Gemeinsam vorankommen:

Volkswagen und der Elektroroller-Spezialist „Niu“ arbeiten in Zukunft zusammen an neuen Modellen.

Reichweite: gebaut für den Stadtverkehr

Laut "europäischem Verband der Motorradhersteller" stieg die Nachfrage nach Elektrorollern Anfang 2018 um 51 Prozent. Ein Grund, warum der e-Roller so beliebt ist: Mit einer Reichweite von 50 bis 150 Kilometern ist er perfekt für den Stadtverkehr geeignet. Schnell zur Arbeit düsen oder zum Shoppen in die Innenstadt? Kein Problem mit dem E-Roller - genauso wenig wie die Parkplatzsuche. Laden kannst du ihn dank des abnehmbaren Akkus bequem an jeder Haushaltssteckdose. Und falls du längere Strecken mit dem E-Roller planst, pack einfach einen Ersatzakku ein. Damit kannst du die Reichweite noch einmal um bis zu 100 Kilometer steigern.

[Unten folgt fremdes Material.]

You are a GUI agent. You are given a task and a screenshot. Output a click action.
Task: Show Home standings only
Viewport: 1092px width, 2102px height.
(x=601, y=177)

Wie weit dein Elektroroller mit einem vollen Akku kommt, hängt vor allem davon ab, wie viel Energie der Akku speichern kann. Das variiert bei den Herstellern von Modell zu Modell. Was die Reichweite generell reduziert, sind eine nasse Fahrbahn, Gegenwind und Kälte. Als Richtwert: Im Winter kann die Akkuleistung um 10 bis 20 Prozent sinken.

Motorleistung: Fahrspaß gehört zur Basisausstattung

Im Vergleich zum Benzin-Motorroller liefert der E-Motor auch beim Fahrspaß Vorteile. So bekommst du vom ersten Moment an die dynamischere Fahrweise zu spüren. Der Grund: Das volle Drehmoment steht sofort zur Verfügung und nicht erst ab einem bestimmten Drehzahlbereich. Bei fast allen Elektroroller-Modellen hast du die Wahl zwischen einer Maximalgeschwindigkeit von 45 km/h (Kleinkraftrad) und 25 km/h (Mofa-Roller).

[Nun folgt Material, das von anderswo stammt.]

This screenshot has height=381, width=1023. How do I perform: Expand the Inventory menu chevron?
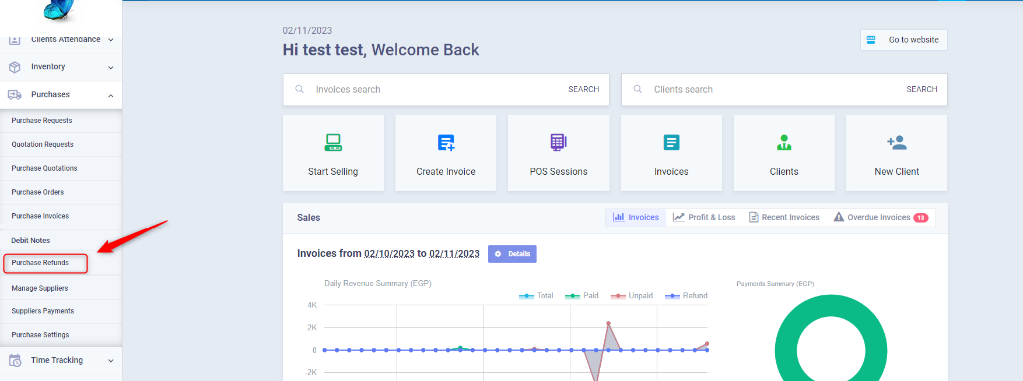tap(111, 68)
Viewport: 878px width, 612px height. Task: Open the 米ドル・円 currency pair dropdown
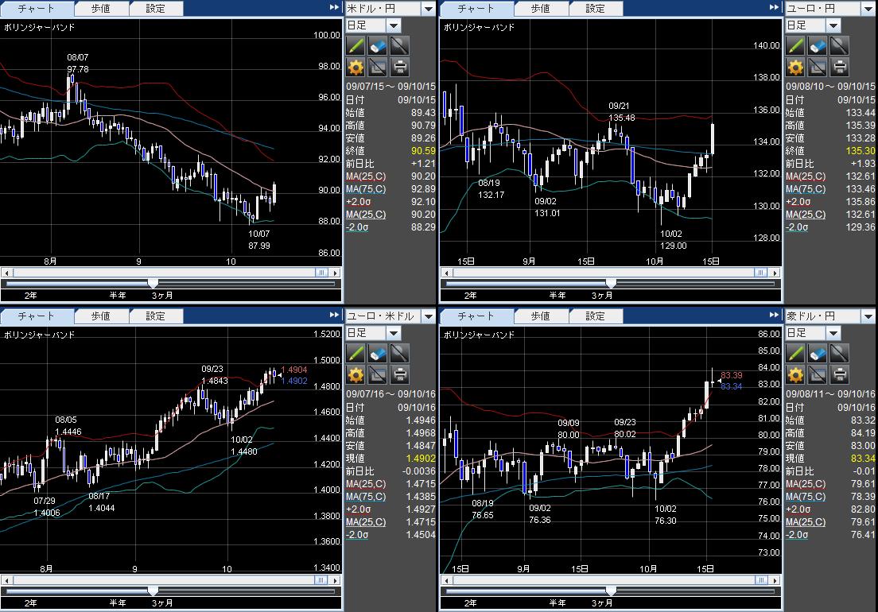[x=429, y=9]
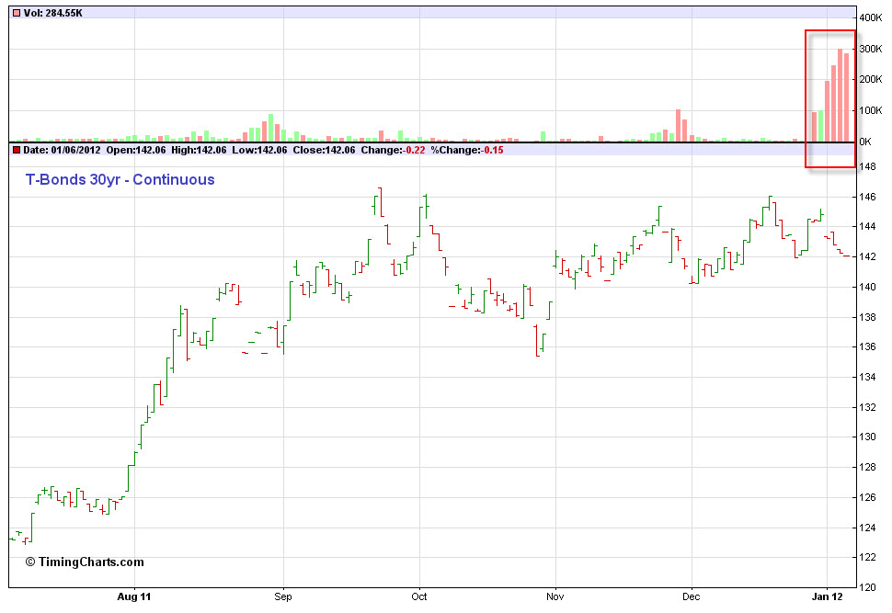
Task: Click the Jan 12 time axis label
Action: tap(828, 596)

Tipp: Du fährst meist auf eher flachen Strecken? Dann reichen 2000 Watt Akkukapazität vollkommen aus, um gut voranzukommen. Bei Steigungen ab 15 Prozent macht mehr Akkuleistung mehr Spaß. Sonst schleichst du ständig den Berg hoch, statt zu flitzen.

Akku-Typen: Lithium schlägt Blei

Beim Kauf eines Elektrorollers hast du die Wahl zwischen Blei- und Lithium-Ionen-Akkus. Der Bleiakku ist zunächst günstiger und unempfindlicher gegenüber Kälte, er ist allerdings auch schwerer. Das verringert die Reichweite. Außerdem ist die Lebenszeit des Akkus aufgrund des Memory-Effekts insgesamt kürzer.

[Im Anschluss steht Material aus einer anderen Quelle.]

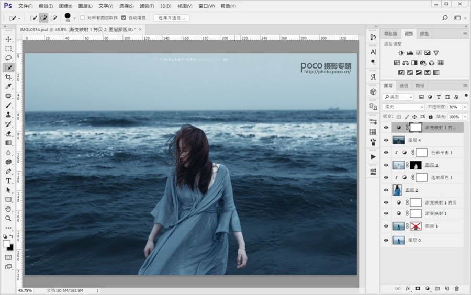Screen dimensions: 471x295
Task: Hide the 图层 4 layer via its eye icon
Action: tap(386, 140)
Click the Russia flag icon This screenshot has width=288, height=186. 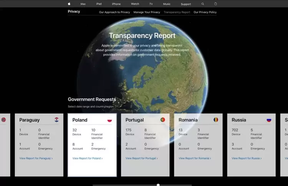click(x=269, y=120)
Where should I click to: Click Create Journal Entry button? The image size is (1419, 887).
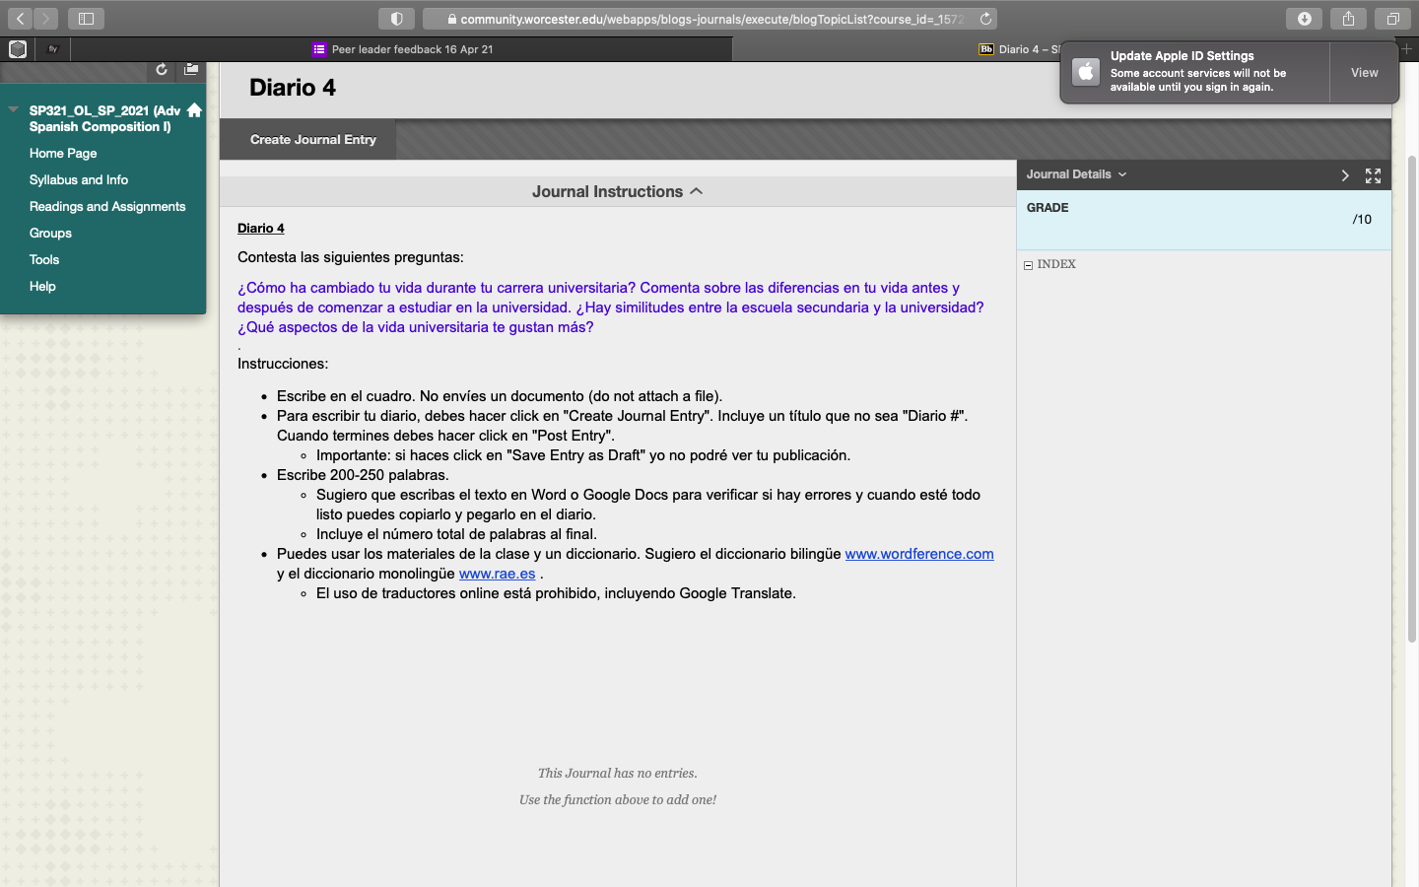click(313, 140)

Diese Gefahr besteht beim Lithium-Akku nicht. Zudem ist er mit vier bis fünf Stunden im Schnitt zwei bis drei Stunden schneller vollgeladen als ein Blei-Akku. Auf 70 Prozent Akkuladung kommst du sogar bereits nach zwei Stunden und auch die praktischen Zusatzakkus für mehr Reichweite gibt es nur für Rollermodelle mit Lithium-Ionen-Akkus. Für langanhaltenden Fahrspaß lohnt es sich also, etwas mehr Geld zu investieren, zumal die Preise für den Lithium-Akku stetig sinken und die Reichweiten gleichzeitig laufend verbessert werden.

Sicherer Fahrspaß:

Bei allen Rollern mit einer Maximalgeschwindigkeit über 20 km/h besteht Helmpflicht.

Für E-Roller-Einsteiger: Sharing-Angebote

Falls du zunächst testen möchtest, wie sich so ein Elektroflitzer fährt, bevor du weiter über einen Kauf nachdenkst: Wie bei Pkw gibt es auch für Elektroroller Sharing-Angebote. Tipp zum Start: Nicht gleich im Berufsverkehr losfahren, sondern lieber erstmal ein paar Runden in einer ruhigen Straße oder auf einem leeren Parkplatz drehen. Die dynamische Fahrweise kann anfangs ungewohnt sein. Helm nicht vergessen!